BEGIN Records
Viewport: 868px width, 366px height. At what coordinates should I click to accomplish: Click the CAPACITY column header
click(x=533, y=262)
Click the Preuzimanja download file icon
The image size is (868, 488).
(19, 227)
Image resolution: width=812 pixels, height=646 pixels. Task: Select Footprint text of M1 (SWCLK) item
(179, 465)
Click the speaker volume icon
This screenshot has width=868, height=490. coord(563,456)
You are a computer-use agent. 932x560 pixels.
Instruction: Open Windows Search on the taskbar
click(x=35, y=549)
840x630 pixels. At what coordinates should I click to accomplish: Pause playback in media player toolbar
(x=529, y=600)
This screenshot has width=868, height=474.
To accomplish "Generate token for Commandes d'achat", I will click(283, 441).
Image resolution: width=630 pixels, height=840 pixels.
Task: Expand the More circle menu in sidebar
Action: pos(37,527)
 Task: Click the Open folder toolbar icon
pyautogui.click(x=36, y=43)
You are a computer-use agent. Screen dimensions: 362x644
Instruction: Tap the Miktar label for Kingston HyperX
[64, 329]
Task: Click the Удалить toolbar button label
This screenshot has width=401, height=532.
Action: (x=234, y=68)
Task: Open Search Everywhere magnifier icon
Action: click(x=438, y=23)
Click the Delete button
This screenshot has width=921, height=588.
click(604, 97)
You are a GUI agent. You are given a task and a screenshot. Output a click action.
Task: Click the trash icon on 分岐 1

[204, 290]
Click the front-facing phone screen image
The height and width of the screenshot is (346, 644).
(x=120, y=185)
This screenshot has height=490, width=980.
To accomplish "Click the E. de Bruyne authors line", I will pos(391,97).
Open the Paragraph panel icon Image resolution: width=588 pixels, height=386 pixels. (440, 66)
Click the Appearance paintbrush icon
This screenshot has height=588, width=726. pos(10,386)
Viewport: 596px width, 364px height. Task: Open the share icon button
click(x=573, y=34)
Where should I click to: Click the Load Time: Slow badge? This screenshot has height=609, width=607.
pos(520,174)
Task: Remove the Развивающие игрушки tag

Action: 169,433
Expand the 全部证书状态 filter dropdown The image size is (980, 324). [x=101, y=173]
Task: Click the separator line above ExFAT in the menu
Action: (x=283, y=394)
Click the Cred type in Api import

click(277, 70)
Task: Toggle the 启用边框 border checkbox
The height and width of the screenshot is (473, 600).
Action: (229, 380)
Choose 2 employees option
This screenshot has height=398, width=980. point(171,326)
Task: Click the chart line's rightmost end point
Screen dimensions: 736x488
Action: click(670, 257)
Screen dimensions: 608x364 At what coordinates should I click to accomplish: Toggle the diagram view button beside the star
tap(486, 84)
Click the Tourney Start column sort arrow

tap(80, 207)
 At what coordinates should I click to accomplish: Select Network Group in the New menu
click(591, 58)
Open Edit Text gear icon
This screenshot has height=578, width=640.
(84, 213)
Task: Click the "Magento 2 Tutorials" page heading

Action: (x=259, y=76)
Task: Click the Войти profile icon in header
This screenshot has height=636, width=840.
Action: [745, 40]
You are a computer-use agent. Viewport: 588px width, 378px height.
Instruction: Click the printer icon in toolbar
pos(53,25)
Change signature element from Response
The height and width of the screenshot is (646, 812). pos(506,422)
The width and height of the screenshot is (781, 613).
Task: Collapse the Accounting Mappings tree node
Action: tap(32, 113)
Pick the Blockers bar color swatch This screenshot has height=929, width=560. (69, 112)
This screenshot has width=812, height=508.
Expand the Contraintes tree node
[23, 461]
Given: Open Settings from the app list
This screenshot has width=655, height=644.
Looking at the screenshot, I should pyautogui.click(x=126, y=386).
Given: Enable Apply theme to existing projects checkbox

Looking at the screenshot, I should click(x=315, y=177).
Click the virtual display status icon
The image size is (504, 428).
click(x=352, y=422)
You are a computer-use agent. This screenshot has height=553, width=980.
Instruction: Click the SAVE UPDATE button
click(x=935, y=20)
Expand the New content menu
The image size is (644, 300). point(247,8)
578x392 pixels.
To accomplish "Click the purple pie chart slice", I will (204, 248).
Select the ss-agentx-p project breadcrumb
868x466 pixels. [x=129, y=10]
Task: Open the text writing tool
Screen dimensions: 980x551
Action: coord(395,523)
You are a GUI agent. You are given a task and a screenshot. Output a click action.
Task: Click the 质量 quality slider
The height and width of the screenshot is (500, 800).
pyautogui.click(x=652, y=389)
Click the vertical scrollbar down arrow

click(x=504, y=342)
END Records
Go through the data and gather every line that holds "computer".

◆ Response to the exercise ◆
You are a computer-use agent. 932x560 pixels.
You are a computer-use agent. Screen dimensions: 362x644
You are a computer-use agent. Viewport: 588px width, 378px height.
You are a computer-use agent. This screenshot has height=553, width=980.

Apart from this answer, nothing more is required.